Globalisation and digitalisation also helped push young buyers to auctions. These young buyers are very tech-savvy, scrolling social media like Instagram and WeChat, etc, to learn the latest collecting trends. They are also very used to buying online in the primary market so, when they come to auction, they often bid strongly on online sales without even seeing the actual timepieces in advance.
What is the ratio of vintage and modern watches in your auctions these days?
I would say vintage and modern timepieces are quite evenly distributed at our auctions. Vintage timepieces performed exceptionally well in our Spring Auctions in Hong Kong this May — our first evening sale “The Legends of Time” featuring 18 exceptionally rare vintage timepieces achieving 100 per cent sellthrough rate, totalling HK$144,435,000 (US$18,693,293 or €15,254,936).

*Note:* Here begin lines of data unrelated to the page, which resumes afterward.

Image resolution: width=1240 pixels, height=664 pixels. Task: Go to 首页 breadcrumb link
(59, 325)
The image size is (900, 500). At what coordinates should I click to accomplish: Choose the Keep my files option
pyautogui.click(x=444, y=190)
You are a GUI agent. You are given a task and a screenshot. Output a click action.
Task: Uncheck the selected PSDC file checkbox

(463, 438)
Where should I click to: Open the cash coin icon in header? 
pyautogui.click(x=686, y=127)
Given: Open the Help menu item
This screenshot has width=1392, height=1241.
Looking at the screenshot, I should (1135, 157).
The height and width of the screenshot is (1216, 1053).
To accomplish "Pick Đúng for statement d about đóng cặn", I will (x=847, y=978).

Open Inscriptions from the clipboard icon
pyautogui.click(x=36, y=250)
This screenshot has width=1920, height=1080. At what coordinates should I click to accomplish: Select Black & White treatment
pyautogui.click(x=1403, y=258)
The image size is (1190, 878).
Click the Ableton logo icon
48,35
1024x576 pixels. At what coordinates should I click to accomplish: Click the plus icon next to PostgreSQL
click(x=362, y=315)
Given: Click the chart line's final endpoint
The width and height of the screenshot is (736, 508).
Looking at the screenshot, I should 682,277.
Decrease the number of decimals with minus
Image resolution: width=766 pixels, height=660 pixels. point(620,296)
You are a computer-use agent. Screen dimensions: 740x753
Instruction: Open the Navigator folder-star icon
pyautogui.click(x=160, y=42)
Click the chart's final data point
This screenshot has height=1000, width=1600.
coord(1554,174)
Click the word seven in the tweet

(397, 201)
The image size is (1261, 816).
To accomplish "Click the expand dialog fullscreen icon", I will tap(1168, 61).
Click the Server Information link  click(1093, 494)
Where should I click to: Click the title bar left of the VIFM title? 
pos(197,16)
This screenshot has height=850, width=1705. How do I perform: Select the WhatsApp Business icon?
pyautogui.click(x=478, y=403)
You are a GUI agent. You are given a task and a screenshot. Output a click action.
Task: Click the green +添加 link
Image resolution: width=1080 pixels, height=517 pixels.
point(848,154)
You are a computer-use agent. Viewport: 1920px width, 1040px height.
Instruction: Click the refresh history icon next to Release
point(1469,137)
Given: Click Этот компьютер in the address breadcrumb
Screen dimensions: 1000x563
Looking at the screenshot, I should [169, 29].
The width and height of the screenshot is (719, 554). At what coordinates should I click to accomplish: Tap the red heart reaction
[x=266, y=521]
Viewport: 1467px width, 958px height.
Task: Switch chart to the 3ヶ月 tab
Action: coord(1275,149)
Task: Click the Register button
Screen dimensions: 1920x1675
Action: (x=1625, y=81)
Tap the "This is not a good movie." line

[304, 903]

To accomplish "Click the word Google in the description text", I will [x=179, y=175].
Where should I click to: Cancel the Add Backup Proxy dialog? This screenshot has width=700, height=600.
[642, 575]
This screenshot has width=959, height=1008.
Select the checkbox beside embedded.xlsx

Apart from Only Watch, what is the most important watch auction for Christie’s in the last quarter of this year?
We are still working on consignments for the Autumn season (in November), but I can already share with you that in our upcoming online sale in Hong Kong, we are offering 222 lots in total with a low estimation of HK$21 million.
- READ MORE: The WOW Conversation: Only Watch
What do you think will be the next catalyst of change for watch auctions?
I think it’s going to be the digital space. We are more and more developing ourselves by using videos, podcasts, live pictures, artistic pictures and anything in the digital space that allows us to compensate for not seeing the watches in person.
Are there watches in your personal collection that you bought but do not wear because you want to preserve their condition and hence value?
I wear all of my watches in general.